- **Problem requirements**
Repeat exactly the lines that run from the one containing "Instruction: Open the Current" to the end of the data, and leave out all others.

Stored data entries

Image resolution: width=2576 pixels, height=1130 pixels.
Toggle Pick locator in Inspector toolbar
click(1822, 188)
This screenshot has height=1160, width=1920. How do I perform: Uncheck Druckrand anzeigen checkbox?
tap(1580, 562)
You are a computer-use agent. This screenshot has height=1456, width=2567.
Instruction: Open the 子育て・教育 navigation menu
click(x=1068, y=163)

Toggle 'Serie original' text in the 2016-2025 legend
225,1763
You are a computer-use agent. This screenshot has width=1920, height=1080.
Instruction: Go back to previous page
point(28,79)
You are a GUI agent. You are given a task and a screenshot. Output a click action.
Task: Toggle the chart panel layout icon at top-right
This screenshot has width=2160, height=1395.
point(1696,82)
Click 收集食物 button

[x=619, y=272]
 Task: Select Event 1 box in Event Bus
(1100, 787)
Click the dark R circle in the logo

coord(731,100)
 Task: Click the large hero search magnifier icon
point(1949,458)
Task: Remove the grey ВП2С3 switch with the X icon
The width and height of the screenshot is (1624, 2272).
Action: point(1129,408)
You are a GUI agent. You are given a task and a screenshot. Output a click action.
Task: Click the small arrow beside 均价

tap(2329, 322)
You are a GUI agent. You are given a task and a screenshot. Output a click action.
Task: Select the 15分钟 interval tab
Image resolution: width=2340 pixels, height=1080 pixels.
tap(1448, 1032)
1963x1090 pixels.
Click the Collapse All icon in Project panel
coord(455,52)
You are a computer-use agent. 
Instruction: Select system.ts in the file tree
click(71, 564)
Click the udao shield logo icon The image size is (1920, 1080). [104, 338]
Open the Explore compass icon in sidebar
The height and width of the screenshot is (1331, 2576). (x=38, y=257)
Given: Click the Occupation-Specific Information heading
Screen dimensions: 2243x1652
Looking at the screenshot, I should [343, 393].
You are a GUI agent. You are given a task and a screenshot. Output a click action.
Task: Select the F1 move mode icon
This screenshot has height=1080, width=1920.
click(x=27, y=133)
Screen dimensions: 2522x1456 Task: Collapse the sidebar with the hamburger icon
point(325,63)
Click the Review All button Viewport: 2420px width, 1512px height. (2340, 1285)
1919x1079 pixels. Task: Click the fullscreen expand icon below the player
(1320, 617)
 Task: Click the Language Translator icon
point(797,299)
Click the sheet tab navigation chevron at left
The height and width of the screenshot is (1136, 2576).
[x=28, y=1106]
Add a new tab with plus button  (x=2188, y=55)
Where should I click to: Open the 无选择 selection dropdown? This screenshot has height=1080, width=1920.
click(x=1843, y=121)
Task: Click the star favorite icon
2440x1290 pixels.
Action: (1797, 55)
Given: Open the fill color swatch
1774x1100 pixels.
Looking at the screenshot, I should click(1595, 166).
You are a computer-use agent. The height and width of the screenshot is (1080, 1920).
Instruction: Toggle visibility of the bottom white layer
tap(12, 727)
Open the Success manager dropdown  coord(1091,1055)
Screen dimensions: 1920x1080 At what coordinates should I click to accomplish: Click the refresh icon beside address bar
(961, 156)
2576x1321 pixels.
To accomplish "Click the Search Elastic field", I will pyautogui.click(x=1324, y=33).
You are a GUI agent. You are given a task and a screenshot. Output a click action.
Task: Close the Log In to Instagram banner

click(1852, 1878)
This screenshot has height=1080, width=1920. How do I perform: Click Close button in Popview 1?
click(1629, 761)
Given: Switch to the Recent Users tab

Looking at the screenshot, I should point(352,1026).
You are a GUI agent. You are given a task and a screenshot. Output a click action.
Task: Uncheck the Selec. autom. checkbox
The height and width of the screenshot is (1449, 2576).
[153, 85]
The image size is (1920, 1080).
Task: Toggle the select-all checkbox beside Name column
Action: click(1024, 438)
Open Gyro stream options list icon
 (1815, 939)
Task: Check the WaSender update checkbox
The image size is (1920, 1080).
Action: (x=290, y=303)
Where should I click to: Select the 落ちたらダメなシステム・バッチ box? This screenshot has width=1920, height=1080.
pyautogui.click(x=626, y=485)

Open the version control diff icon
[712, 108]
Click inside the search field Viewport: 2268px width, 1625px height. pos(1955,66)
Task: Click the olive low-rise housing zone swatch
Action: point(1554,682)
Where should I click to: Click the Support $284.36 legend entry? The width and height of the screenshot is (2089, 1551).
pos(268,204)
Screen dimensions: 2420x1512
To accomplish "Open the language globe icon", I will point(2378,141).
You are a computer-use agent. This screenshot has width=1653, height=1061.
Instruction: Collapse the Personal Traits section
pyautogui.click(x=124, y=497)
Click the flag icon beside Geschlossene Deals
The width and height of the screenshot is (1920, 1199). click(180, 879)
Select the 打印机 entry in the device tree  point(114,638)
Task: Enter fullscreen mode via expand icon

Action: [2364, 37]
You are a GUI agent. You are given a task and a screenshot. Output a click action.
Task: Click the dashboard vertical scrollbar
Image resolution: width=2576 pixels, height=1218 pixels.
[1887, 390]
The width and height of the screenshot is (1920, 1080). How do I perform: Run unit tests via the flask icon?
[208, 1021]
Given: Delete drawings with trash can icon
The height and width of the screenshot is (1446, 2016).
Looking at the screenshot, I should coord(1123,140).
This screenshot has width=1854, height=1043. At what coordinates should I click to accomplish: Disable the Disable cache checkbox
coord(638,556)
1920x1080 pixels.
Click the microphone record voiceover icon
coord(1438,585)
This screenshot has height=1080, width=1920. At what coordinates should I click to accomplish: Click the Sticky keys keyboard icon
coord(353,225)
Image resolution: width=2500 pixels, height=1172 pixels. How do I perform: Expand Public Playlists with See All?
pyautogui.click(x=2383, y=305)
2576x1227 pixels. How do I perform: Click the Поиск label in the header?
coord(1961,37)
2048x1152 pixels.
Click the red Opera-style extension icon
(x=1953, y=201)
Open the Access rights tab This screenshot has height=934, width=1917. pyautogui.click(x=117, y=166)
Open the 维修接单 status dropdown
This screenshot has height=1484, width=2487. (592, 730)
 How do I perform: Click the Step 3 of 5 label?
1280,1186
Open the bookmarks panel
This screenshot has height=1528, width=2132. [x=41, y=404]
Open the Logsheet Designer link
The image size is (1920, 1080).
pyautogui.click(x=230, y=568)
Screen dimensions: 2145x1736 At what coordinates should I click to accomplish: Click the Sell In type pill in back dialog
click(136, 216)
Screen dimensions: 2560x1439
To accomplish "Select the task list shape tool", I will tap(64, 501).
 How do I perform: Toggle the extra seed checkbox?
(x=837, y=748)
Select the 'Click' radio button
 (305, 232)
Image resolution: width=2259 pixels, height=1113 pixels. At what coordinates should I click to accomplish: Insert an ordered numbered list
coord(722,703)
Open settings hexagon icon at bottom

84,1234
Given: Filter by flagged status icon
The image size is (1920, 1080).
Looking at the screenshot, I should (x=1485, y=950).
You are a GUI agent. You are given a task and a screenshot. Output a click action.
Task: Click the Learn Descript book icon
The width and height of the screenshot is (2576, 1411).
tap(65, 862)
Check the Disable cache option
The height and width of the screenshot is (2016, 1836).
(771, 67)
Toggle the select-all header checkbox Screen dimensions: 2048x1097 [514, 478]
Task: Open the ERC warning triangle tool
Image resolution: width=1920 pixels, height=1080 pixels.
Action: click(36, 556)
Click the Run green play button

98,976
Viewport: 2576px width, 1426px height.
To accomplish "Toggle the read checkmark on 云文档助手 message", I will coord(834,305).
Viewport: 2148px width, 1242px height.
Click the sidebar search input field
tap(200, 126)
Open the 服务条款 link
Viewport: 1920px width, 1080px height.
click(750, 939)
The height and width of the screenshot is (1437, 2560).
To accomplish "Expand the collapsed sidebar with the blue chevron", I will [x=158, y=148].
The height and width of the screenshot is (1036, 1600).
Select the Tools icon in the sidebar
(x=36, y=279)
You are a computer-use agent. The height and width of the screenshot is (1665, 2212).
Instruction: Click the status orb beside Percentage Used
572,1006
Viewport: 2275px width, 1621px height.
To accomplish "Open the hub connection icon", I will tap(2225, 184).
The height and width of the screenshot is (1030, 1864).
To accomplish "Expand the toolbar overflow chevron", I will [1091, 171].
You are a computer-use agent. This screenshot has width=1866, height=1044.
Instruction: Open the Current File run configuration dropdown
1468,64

- **Exercise result**
Instruction: Open the Current File run configuration dropdown
1468,64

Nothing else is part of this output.